Currently, you can currently transfer the ownership of some types of property directly into your Self-Managed Superannuation Fund (SMSF). This is known as an ‘off-market transfer’ and ‘in specie contribution’, and the value of the property transferred will be counted as a contribution into your SMSF. No actual cash payments will need to be made. They are:
- Business real property you used exclusively in running your business, for example a warehouse you conduct your business from;
- Shares in companies listed on the stock exchange;
- In-house assets, for example an investment in a related party – provided that the market value of the in-house assets will not exceed 5 per cent of the total market value of assets held by the fund; and
- Investments in managed funds provided that the managed fund held is a unit trust.

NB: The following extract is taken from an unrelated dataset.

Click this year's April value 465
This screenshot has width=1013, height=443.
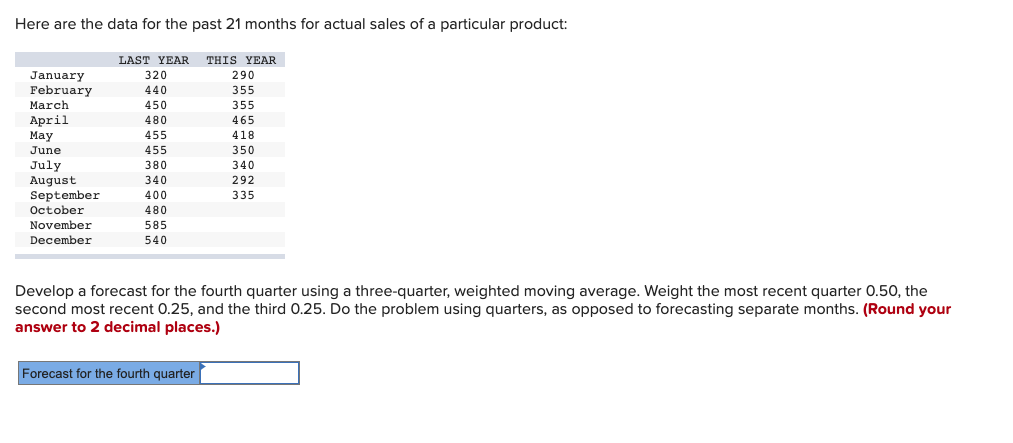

The Government believes that ‘off-market transfers’ are open to abuse by manipulation of the asset value and/or transaction dates, and has committed to the implementation of new rules to apply from 1 July 2012. They include new rules are:
- To transfer listed securities and investments, you will have to sell the investments on the open market and then re-purchase these securities or equivalent securities. This means you will incur brokerage fees on the initial sale and on the re-purchase; and
- To transfer business real property or unlisted shares you will have to have the property valued by a qualified independent valuer rather than your local real estate agent. Such valuations are usually significantly more expensive.